I have the following code where behavior is not clear to me. Can some one please help how conditional operator evaluate the following code and output ans as 1
#include
int main() {
bool delayMessages=0;
bool Delay = false;
delayMessages += Delay ? 1 : -1;
std::cout << "Hello world!"<<delayMessages;
return 0;
}
Ans: Hello world!1
Can soemone please help how thsi code is evaluated "delayMessages += Delay ? 1 : -1;"
From the C++ 17 Standard (7.6 Integral promotions)
6 A prvalue of type bool can be converted to a prvalue of type int, with false becoming zero and true becoming one.
and (7.14 Boolean conversions)
1 A prvalue of arithmetic, unscoped enumeration, pointer, or pointer to member type can be converted to a prvalue of type bool. A zero value, null pointer value, or null member pointer value is converted to false; any other value is converted to true. For direct-initialization (11.6), a prvalue of type std::nullptr_t can be converted to a prvalue of type bool; the resulting value is false.

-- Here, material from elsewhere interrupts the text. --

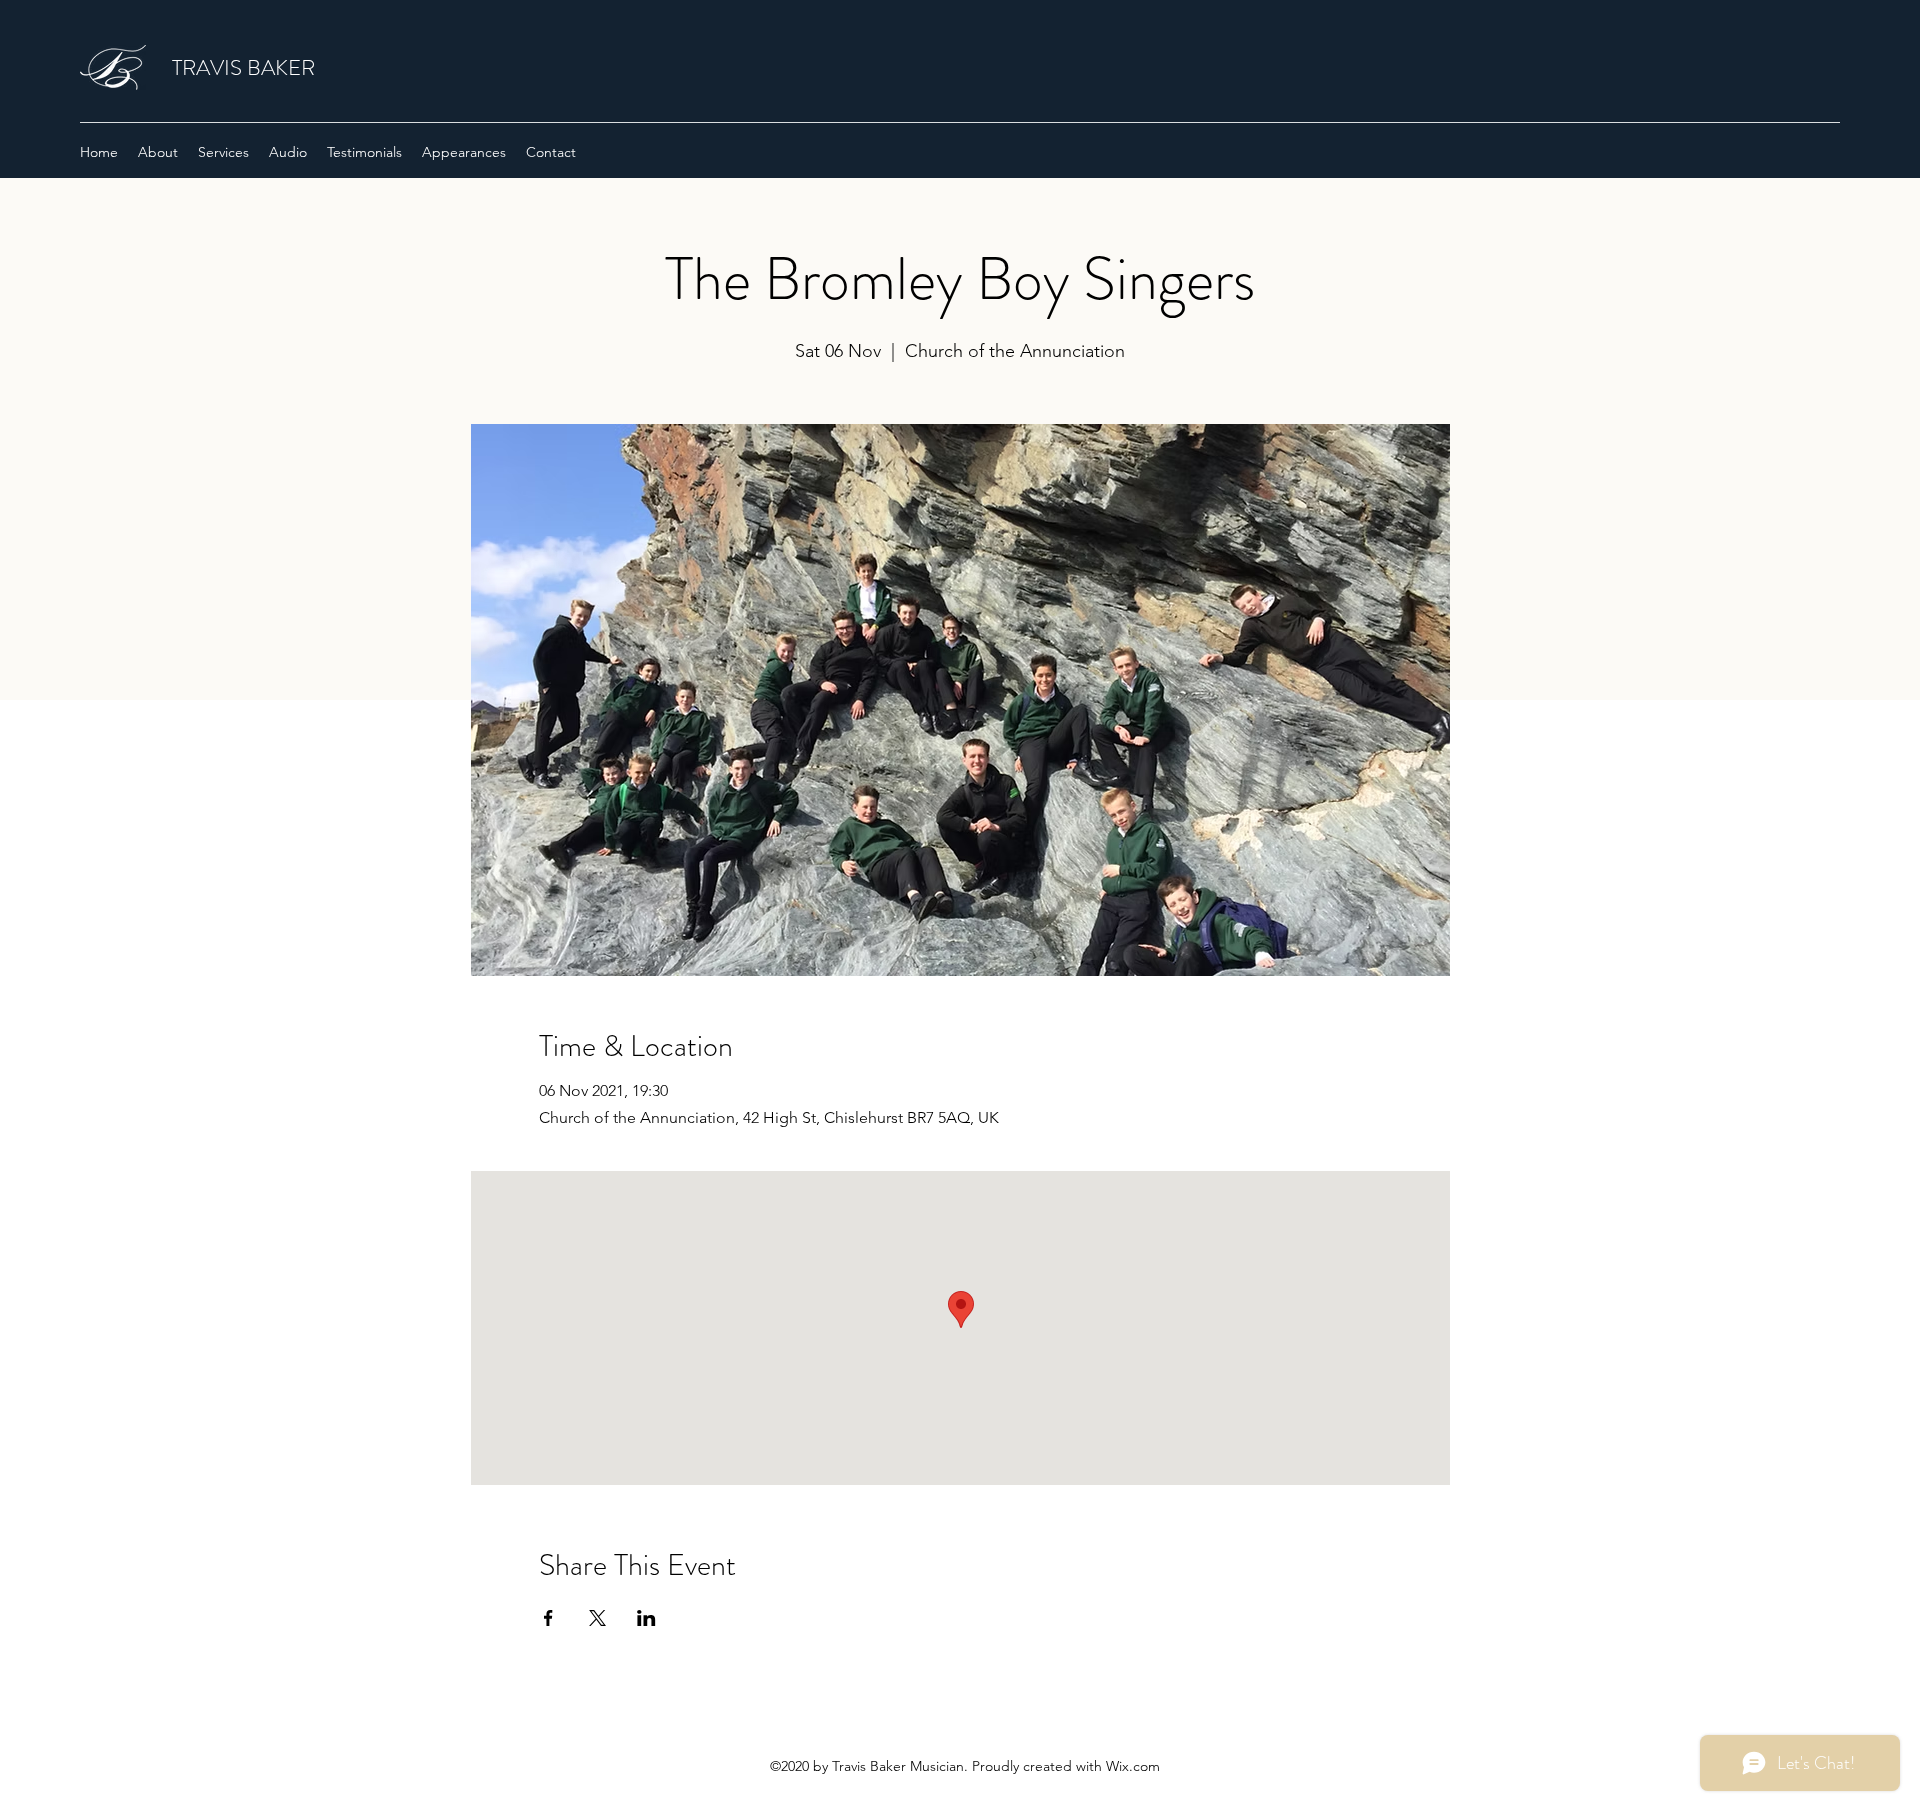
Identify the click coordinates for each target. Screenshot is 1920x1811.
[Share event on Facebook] (548, 1618)
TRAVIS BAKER (243, 67)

and at last (8.7 Additive operators)
1 The additive operators + and - group left-to-right. The usual arithmetic conversions are performed for operands of arithmetic or enumeration type.
This expression statement
delayMessages += Delay ? 1 : -1;
can be rewritten like
delayMessages = delayMessages + ( Delay ? 1 : -1 );
The result of the expression with the conditional operator is -1 because the first sub-expression (Delay) evaluates to false.
So in fact you have
delayMessages = delayMessages + -1;
The variable delayMessage declared like
bool delayMessages=0;
has the value false according to the quotes from the section 7.14.
In the expression with binary plus operator + it is converted to the integer 0 according to the quotes (7.6 Integral promotions) and 8.7 Additive operators and you have
delayMessages = 0 + -1;
or
delayMessages = -1;
Again according to the quote 7.14 Boolean conversions the result value of the variable delayMessage will be true.

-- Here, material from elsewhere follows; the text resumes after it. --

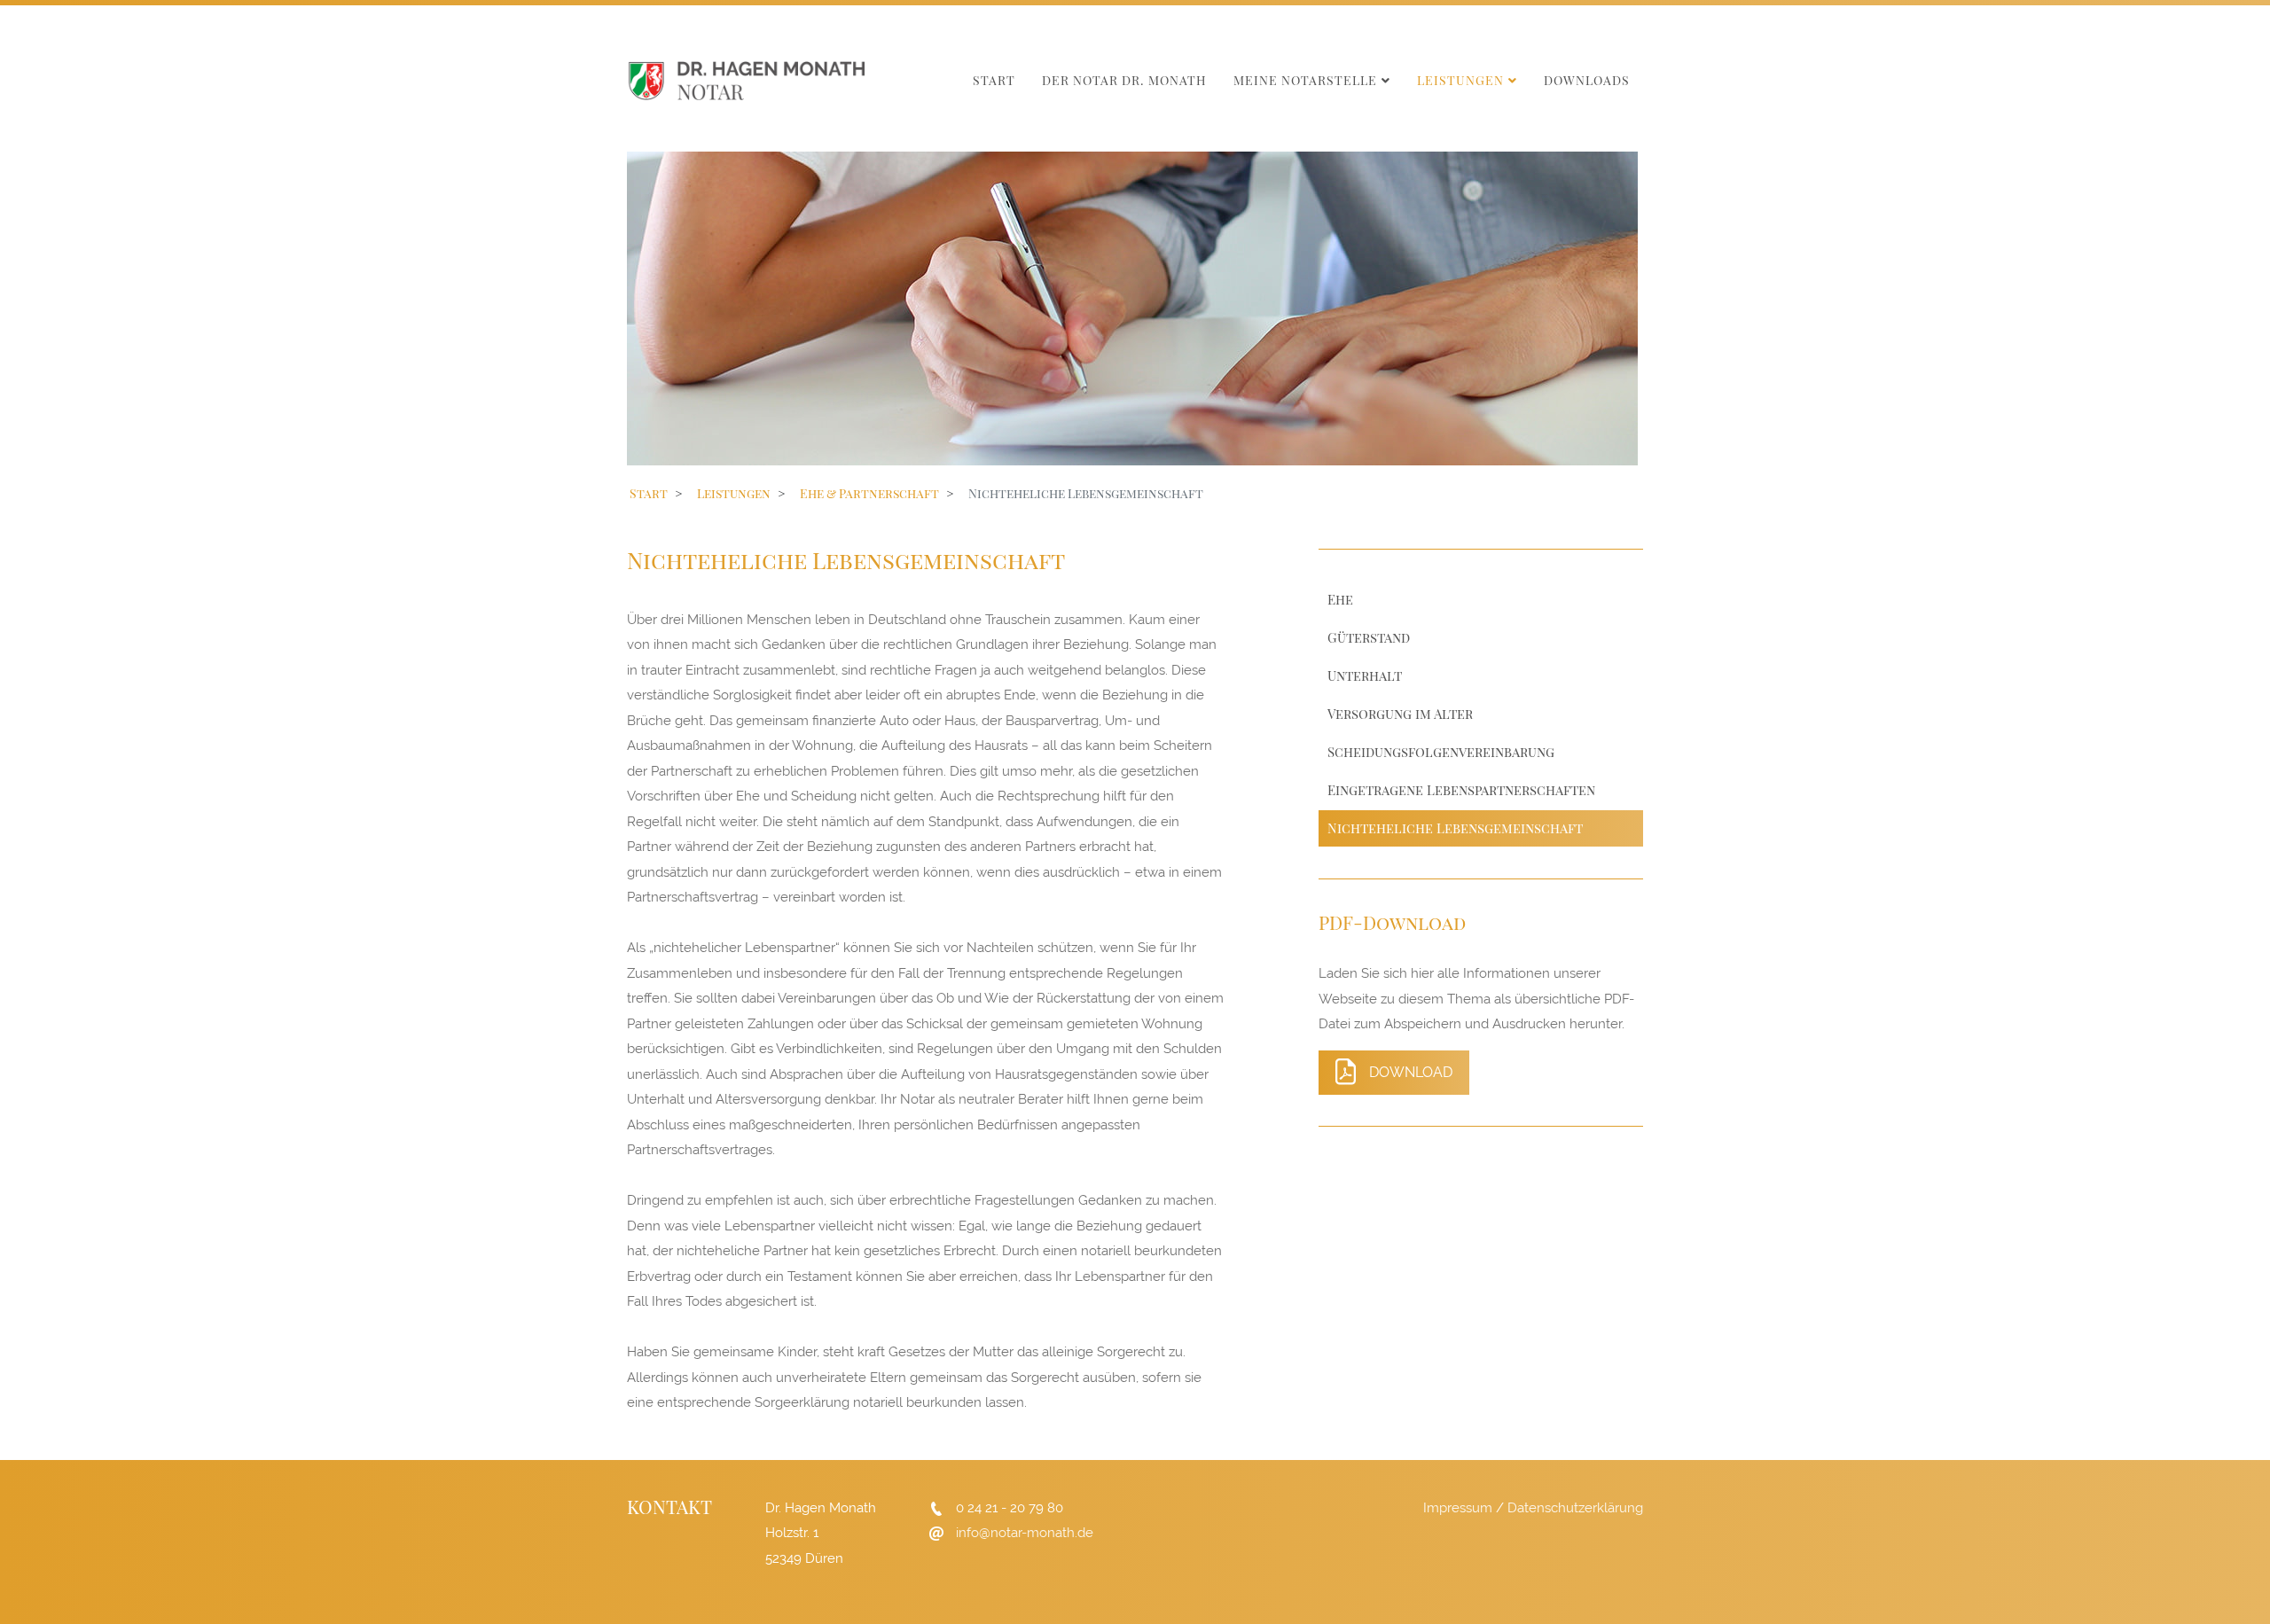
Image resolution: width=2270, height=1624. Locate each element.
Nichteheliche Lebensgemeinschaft (1455, 828)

The operator << outputs a boolean value true as 1 in this statement
std::cout << "Hello world!"<<delayMessages;
The expression on the right hand side is evaluated like an if-statement.
if (Delay == true)
return 1;
else
return -1;
The result is then used for the += assignment.
In the C++20 draft standard that's
7.6.19 (6) (Assignment and compound assignment operators)

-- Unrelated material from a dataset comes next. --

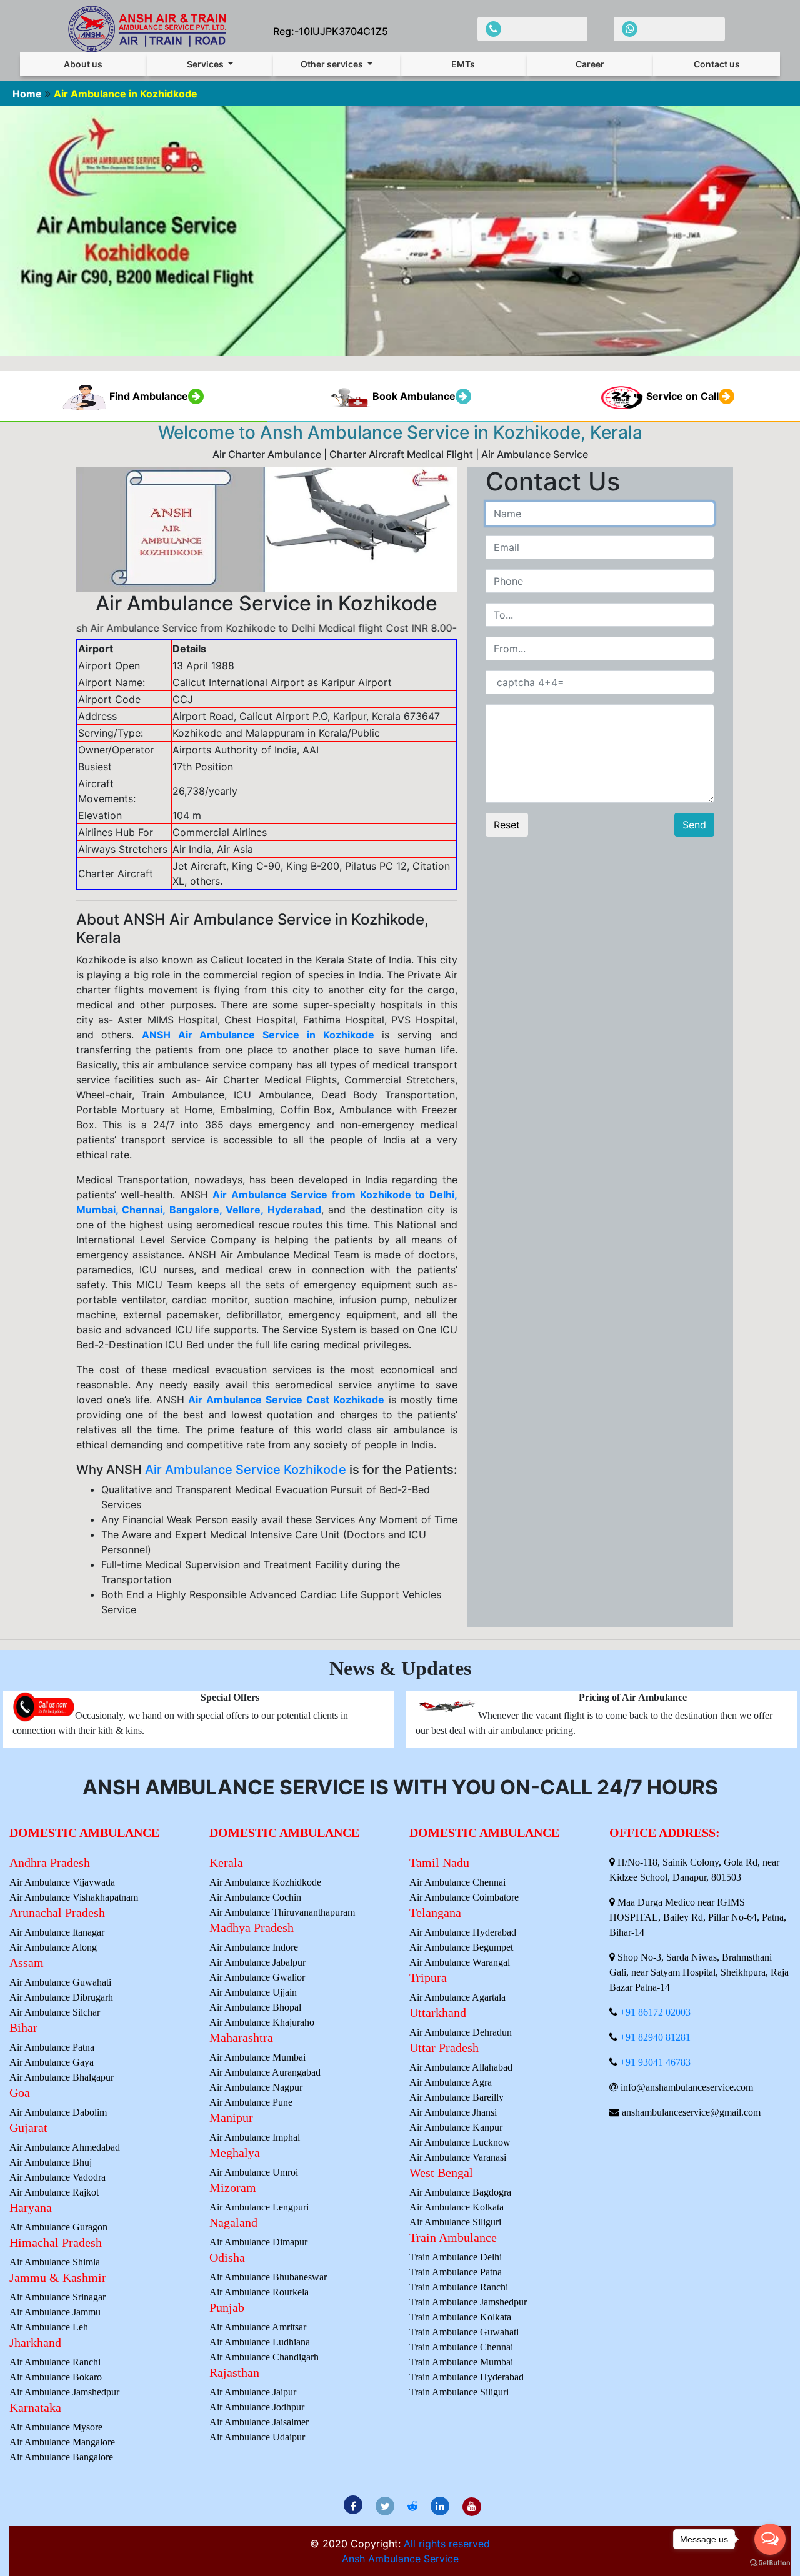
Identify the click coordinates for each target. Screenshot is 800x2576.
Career (590, 64)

The behavior of an expression of the form
E1 op= E2is equivalent toE1 = E1 op E2except that E1 is evaluated only once. [...]
Since Delay == false, the return value of the ternary operator is -1. The fact that you're operating on a boolean instead of an int can make it look like you got the +1 back.
Note that you get a compiler warning C4804:
warning C4804: '+=': unsafe use of type 'bool' in operation
Is it undefined behavior? No.
7.6.19 (6) (Assignment and compound assignment operators)
[...] For += and -=, E1 shall either have arithmetic type or be a pointer to a possibly cv-qualified completely-defined object type. In all other cases, E1 shall have arithmetic type.
and
7.3.8 (2) (Integral conversions)
If the destination type is bool, see 7.3.14.
which says
7.3.14 (1) (Boolean conversions)
A prvalue of arithmetic, unscoped enumeration, pointer, or pointer-to-member type can be converted to a prvalue of type bool. A zero value, null pointer value, or null member pointer value is converted to false; any other value is converted to true.
So the -1 is converted to true and true prints as 1.
Delay ? 1 : -1
evaluates to -1 because Delay is false. Converting -1 to bool yields true because only 0 is converted to false. Then printing the true prints 1. The result is true no matter if Delay is true or false and 1 is printed in both cases.
Use true / false for booleans and use an integer type for integers. Perhaps this is what you actually wanted to do:
int delayMessages=0;
bool Delay = false;
delayMessages += Delay ? 1 : -1;
std::cout << "Hello world!"<<delayMessages;
delayMessages += Delay ? 1 : -1;
This basically means if Delay is true, then delayMessages += 1 (which is 1), else delayMessages += -1 (which is also 1).